I had spent New Year’s Eve at a friend’s boyfriend’s house, a nice party with great people. I had promised my mother to take the latest bus home, and I intended to do so. But, as I was putting on my coat and my boots to get ready to leave, this handsome guy I knew rather poorly, told me that it wouldn’t be safe for an 18 year old girl to walk from the party to the bus stop alone. He offered to walk with me, told me it was a man’s duty to not make a woman walk alone in the middle of the night. I was flattered, and happy that he would leave the party just to be a gentleman.

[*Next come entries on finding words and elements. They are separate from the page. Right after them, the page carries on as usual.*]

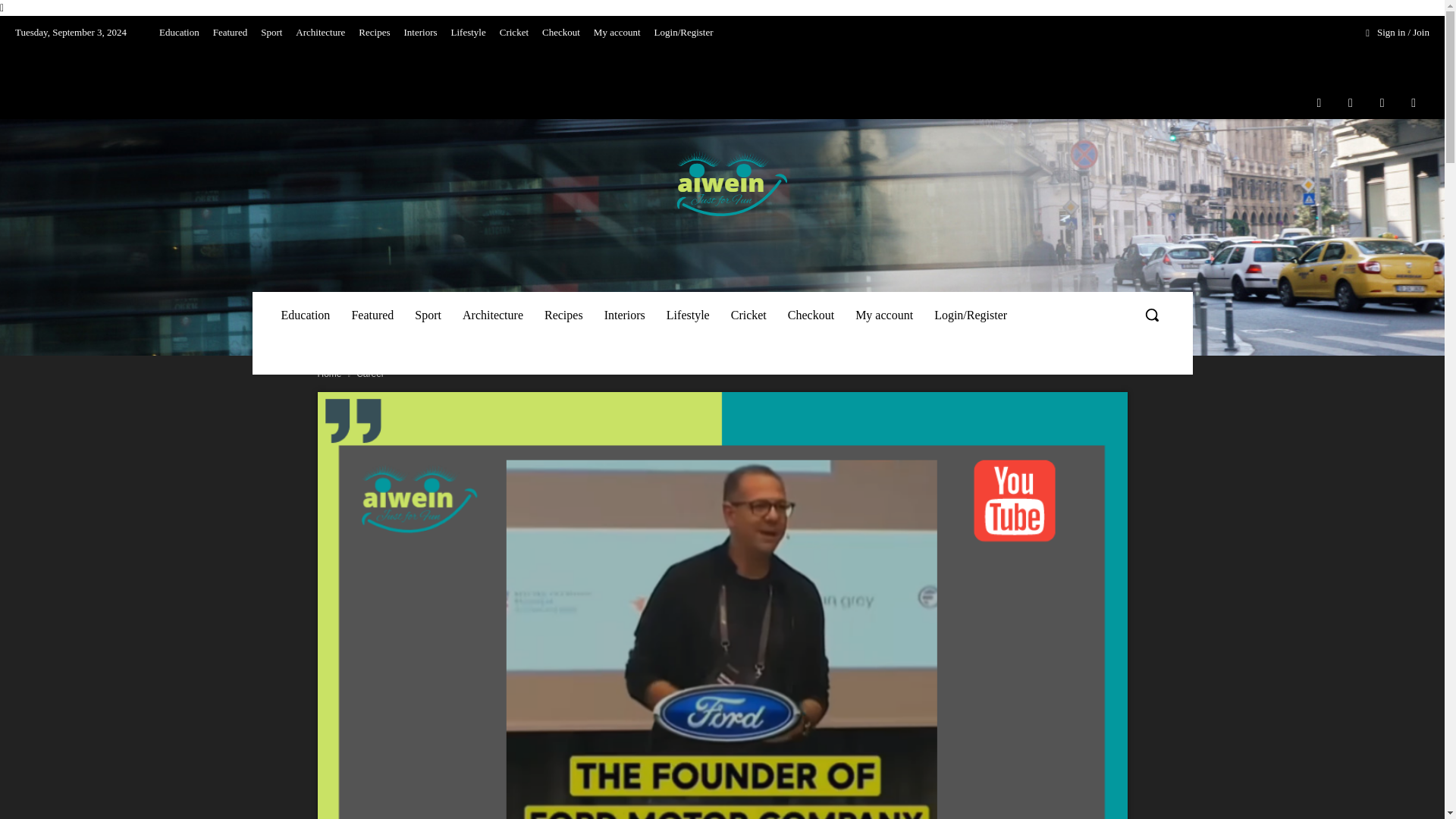
Instagram (1351, 102)
Interiors (420, 32)
Education (179, 32)
Youtube (1413, 102)
Sport (270, 32)
Twitter (1382, 102)
Featured (229, 32)
Checkout (560, 32)
Facebook (1319, 102)
Recipes (374, 32)
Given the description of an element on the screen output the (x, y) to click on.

We walked no more than about seventy yards away from the house, when he pushed me down in the snow, hushed me, tore down my nylon stockings and with the other hand pressed my neck down, forcing my face down in the snow making it hard to breathe. Seconds later a sharp pain jolted my mind as if I had been electrocuted. It was the pain of him raping me anally.
I can’t say how long time he raped me, but I repeated in my head over and over that if only I relaxed my body as much as possible, he’d finish and the pain would stop. When he was done, he took me by my hands and helped me stand up. He brushed snow off my legs and wiped the tears off my face. He said “I guess you’ll miss the bus now.” He smiled. A beautiful, sadistic smile.
I walked through the city, got home hours later than I was supposed to and was met by my mother yelling at me for being irresponsible.
I felt so guilty. So alone. I didn’t tell anyone about what that man had done. Due to the untreated injuries to my body, I couldn’t sit on a hard chair without feeling strong pain, so in an attempt to keep the rape a secret, I dropped out of school, left my mothers home to live with a man I met just weeks after the rape.
It took me years before I could speak about it. I never went to the police and reported it. I moved to another city, since I twice had seen him out in the city. He smiled at me, without words he scared me and I couldn’t stay.
It has been 13 years now, I have PTSD and try my best to live a good life. But it isn’t easy.
The rape itself took just minutes, but the damage is something I live with every day. But I no longer blame myself.
Yes, I was drunk. Yes, I wore pretty clothes. But, I didn’t bring this awful act to happen. A rapist did. No rape victim is ever to be held responsible for a rapist’s actions.